— begin PAGE —

I got mine at Woodcraft too, and am disappointed that they sold something that needs fidgeting, but then again, they sell cheap planes, and other sorts of stuff that needs to be fiddled with…

Sounds like you will be happier with the Veritas…


----------



## reggiek (Jun 12, 2009)

It is funny how everyone seems to chase these so called sharpening miracles. Sharpening is not that hard to accomplish? I use some diamond sticks I've had for years….a couple ceramic stones for knives….and a leather strop….with these I sharpen by hand…with the help of small wooden triangles to set up the proper bevel. I sharpen my lathe tools, my plane irons….a couple of marking knives and my carving knives. All of them are razor sharp (I can prove this by how many bandaids I go though in the shop…lol). There really is no best way to sharpen though….all of the methods will get you there…you just need to understand the basics….and thre are many great You Tube videos, web pages and books discussing the basic principles. I was going to do a blog on it but why re-create what is already available?

— end PAGE —
— begin PROVIDED DATA —

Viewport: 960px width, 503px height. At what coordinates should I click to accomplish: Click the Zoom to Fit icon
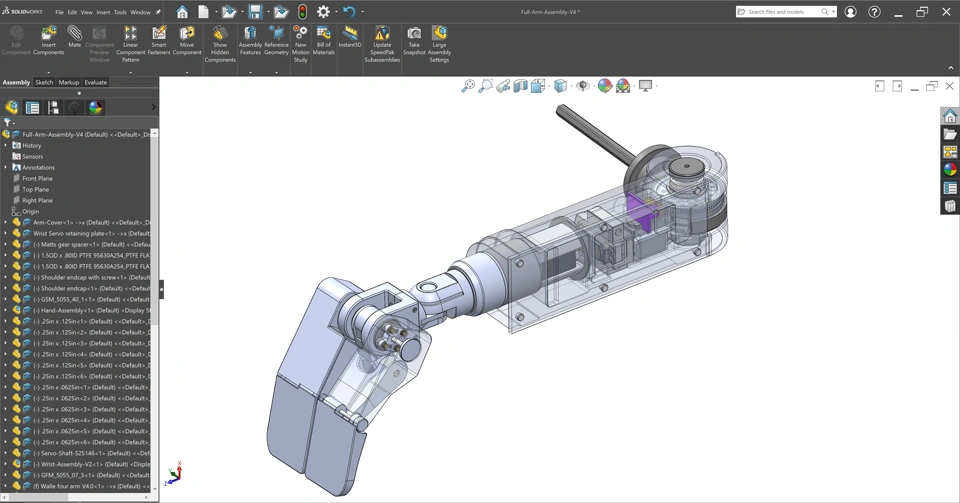point(467,86)
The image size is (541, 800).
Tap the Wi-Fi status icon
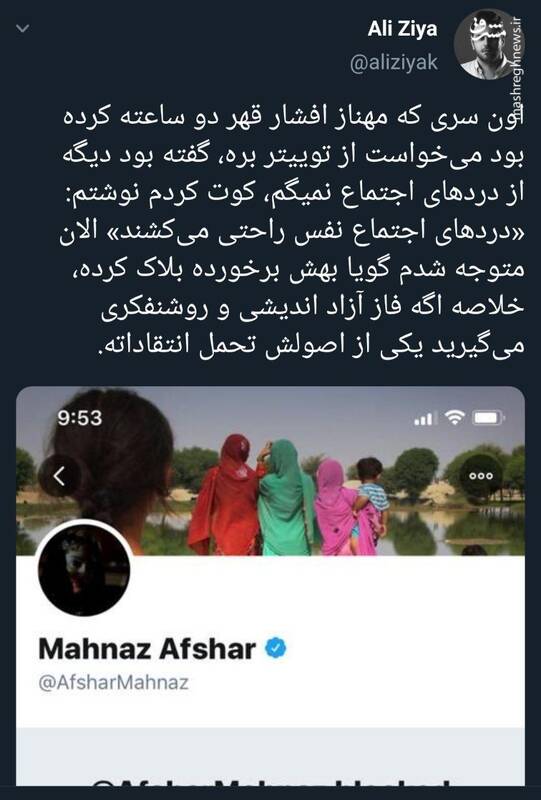click(454, 417)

— end PROVIDED DATA —

**WHAT YOU NEED TO DO**.
(1) In the forum thread on sharpening, what does reggiek use to set up the proper bevel when sharpening by hand?
(2) Translate this sentence from the forum thread on sharpening into Spanish: "It is funny how everyone seems to chase these so called sharpening miracles."
(3) List every kind of tool that reggiek says he sharpens in the forum thread on sharpening.
The records are separate material and do not belong to the forum thread on sharpening.

**RESULTS OF THE TASKS**.
(1) Small wooden triangles.

(2) Es curioso cómo todo el mundo parece perseguir estos supuestos milagros del afilado.

(3) Lathe tools, plane irons, marking knives, carving knives